Beni and Pando provinces hope to follow the lead of Santa Cruz
Two provinces in Bolivia are set to vote in a referendum on whether to declare autonomy from President Evo Morales's socialist government.
The votes on Sunday have been organised by conservative opponents in the lowland provinces of Beni and Pando.
They hope to follow the lead of the country's economic powerhouse, Santa Cruz, which voted for an autonomy package four weeks ago.
President Morales said the autonomy move was illegal.
Another autonomy vote is planned in Tarija, which has major gas reserves.
Analysts say the votes reflect the hostility of the country's business and landowning elite towards President Morales, and his policies aimed at transferring wealth to the poor indigenous people of the western Andean regions.
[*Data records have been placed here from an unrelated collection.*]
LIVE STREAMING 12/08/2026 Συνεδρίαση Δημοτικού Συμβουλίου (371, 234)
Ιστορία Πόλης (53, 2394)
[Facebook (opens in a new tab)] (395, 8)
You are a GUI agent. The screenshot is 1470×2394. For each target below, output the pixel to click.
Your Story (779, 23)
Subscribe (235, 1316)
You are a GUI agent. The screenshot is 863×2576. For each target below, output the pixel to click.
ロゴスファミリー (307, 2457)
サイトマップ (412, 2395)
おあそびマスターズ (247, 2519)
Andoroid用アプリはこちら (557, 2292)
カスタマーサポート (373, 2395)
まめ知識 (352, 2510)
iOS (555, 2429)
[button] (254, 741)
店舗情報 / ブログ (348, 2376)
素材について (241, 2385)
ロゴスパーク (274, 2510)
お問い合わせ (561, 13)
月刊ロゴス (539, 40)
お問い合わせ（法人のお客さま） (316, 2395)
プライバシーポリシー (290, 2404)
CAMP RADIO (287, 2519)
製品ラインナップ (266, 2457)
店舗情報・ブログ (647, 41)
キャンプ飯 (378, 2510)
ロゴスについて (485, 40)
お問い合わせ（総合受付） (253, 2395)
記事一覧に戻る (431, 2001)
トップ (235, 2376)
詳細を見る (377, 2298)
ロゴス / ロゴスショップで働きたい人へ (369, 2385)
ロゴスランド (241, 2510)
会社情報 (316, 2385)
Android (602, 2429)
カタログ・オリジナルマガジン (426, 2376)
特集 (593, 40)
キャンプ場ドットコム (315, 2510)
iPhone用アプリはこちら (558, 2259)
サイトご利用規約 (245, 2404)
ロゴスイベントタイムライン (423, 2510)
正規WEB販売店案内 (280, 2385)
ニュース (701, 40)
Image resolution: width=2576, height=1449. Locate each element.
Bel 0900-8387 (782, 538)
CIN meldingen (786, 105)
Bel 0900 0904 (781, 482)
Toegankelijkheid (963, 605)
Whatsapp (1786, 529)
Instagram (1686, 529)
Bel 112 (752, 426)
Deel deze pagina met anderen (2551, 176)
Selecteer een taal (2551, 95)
The president, who has more than two years left in office, faces a recall referendum on his leadership in August.
If successful in the ballot, Mr Morales says he wants to hold a public referendum on a draft constitution which has been awaiting approval since last year.
The constitution aims to enshrine reforms such as land redistribution to Bolivia's indigenous majority and sharing of wealth with the poorer western regions.
However, critics say it cedes too much control to the government in La Paz.
Mr Morales's opponents in the eastern states - home to a large part of Bolivia's oil and gas deposits - argue that his plans would unfairly privilege indigenous groups and would mean greater central control, including two consecutive five-year terms for the president.